There is no question that this is an issue. In “Drugs and the Performance Horse,” Thomas Tobin champions Lasix as a benign and effective medication, but says it can reduce the concentration of certain forbidden drugs in a horse’s urine to one-fiftieth of their levels if Lasix weren’t there. He acknowledges that the dilution of potent drugs could frustrate chemists’ efforts to detect them, and says this dilution is “the only potential problem” he sees from Lasix.

To ensure that Lasix couldn’t mask prohibited drugs, the commissioners considered three standards that had been proposed as a national guideline by the American Association of Equine Practitioners: The maximum dose would be 5cc. The medication would be given four hours before race time. The injection would be give intravenously, not intramuscularly.

All of these standards were designed to let Lasix treat bleeding without allowing it to be administered with a potency that would mask other drugs.
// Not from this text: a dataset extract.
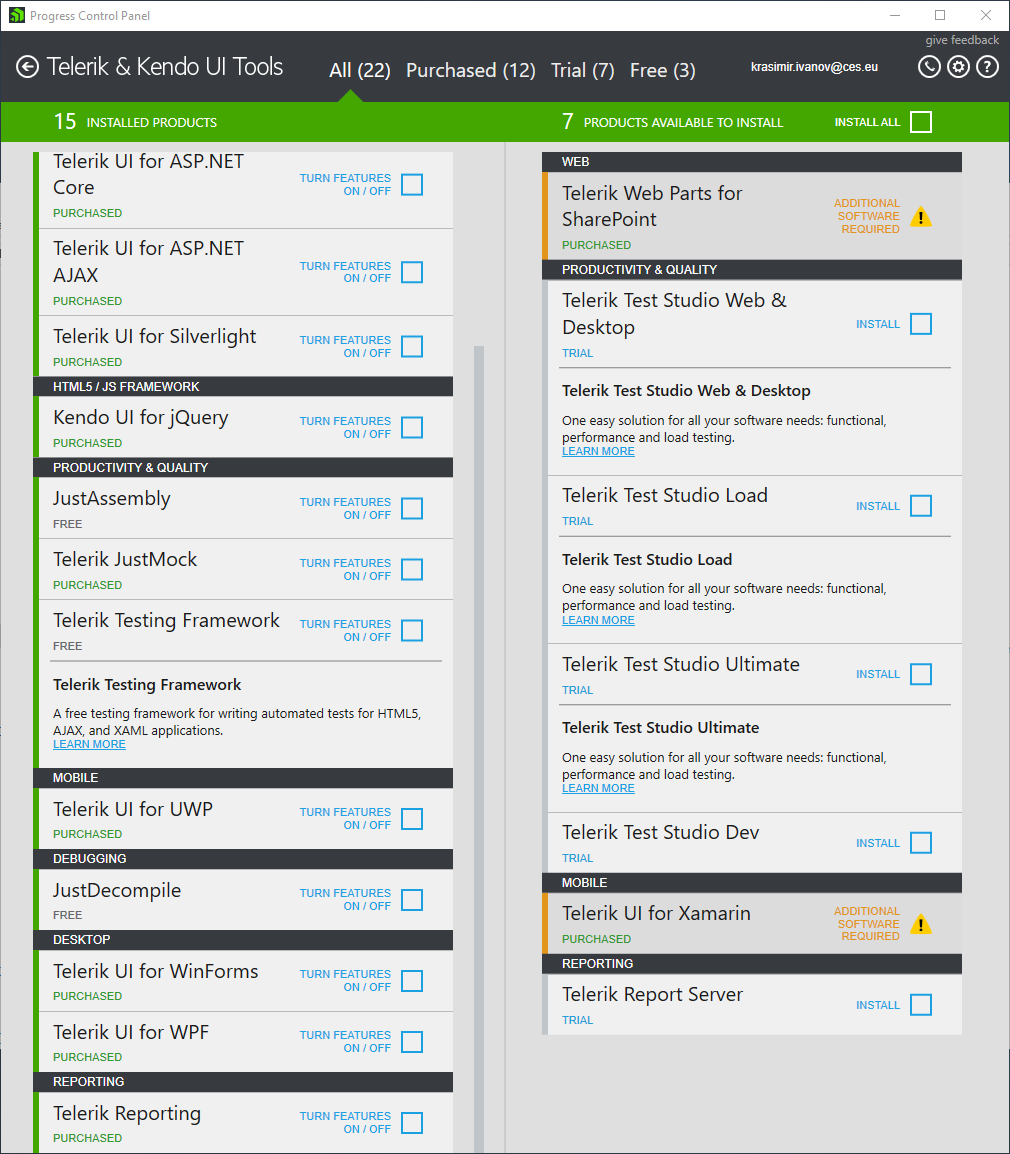Click Progress logo in title bar
The image size is (1010, 1154).
[x=16, y=15]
Three state racing commissions -- Pennsylvania’s, New Jersey’s and Delaware’s -- agreed to these guidelines. Maryland’s racing commission held a series of hearings on the issue, but the proposed tightened standards drew criticism from trainers and private veterinarians. Ken Schertle, executive secretary of the Maryland commission, said “horsemen and practicing vets felt there was a need for a higher range of dosage” to treat more serious bleeders.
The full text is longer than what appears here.